╭─ SOURCE
YOU COULD HAVE IT SO MUCH BETTER
Le deuxième album du groupe basé à Glasgow poursuit un
objectif : obtenir un succès public massif. Pour cela, il mise sur
une musique rock hédoniste, à l'efficacité maximalisée
par la production et le mixage. Ce qu'il est convenu d'appeler la grosse artillerie
est de sortie, et ce n'est pas tout à fait désagréable
car elle est au service d'une certaine vision.
Franz Ferdinand fomente
en effet une musique à la fois populaire et tranchante, voire altière.
Pas besoin d'être riche pour être snob, et pas besoin d'être
snob pour s'amuser, ces autoproclamés dandys de caniveaux repoussent
quelques barrières mentales ou sociales.
Le groupe prend soin de s'adresser à un public large. Il attire l'attention
des adolescents quand un de leurs clips ( Matinee, issu du premier
album, sans titre) prend pour cadre une salle de classe ou quand le livret du
dernier album contient les textes des chansons écrits dans un cahier
d'écolier. Il séduit un public plus âgé ou érudit
quand sa musique évoque le panache de groupes du début des années
80 comme The
Monochrome Set ou Orange
Juice. Il utilise une autre arme de séduction encore quand il cite
une photographie, datant de 1925, du Russe Alexandre Rodchenko sur la pochette
du dernier album ou s'inspire de l'esthétique Bauhaus pour l'identité
visuelle du premier.
╰─
## PROBLÈMES À RÉSOUDRE
A: D'après la critique de l'album, pourquoi la « grosse artillerie » déployée n'est-elle pas tout à fait désagréable ? Répondez en une à trois phrases.
B: Recopiez sans rien changer le passage de la critique qui va de « Pas besoin d'être riche » jusqu'à « mentales ou sociales. ».
Les données ci-après proviennent d'une autre source.
╭─ DONNÉES FOURNIES
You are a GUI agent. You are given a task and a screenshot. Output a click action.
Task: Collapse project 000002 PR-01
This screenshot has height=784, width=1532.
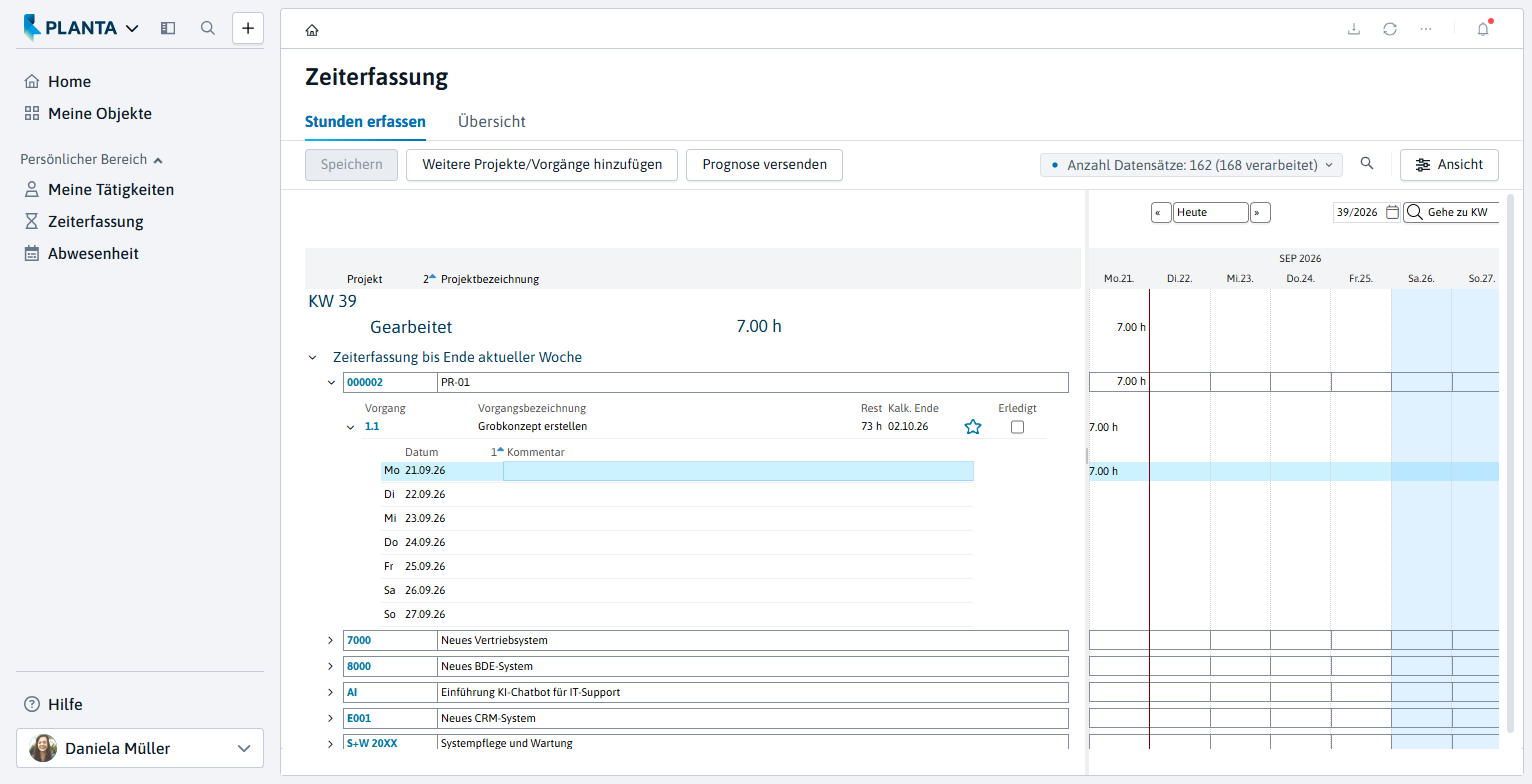[x=331, y=382]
╰─
## RÉPONSES PAR TÂCHE
A: Elle n'est pas tout à fait désagréable parce qu'elle est au service d'une certaine vision. Cette vision consiste, pour Franz Ferdinand, à fomenter une musique à la fois populaire et tranchante, voire altière.

B:
Pas besoin d'être riche pour être snob, et pas besoin d'être
snob pour s'amuser, ces autoproclamés dandys de caniveaux repoussent
quelques barrières mentales ou sociales.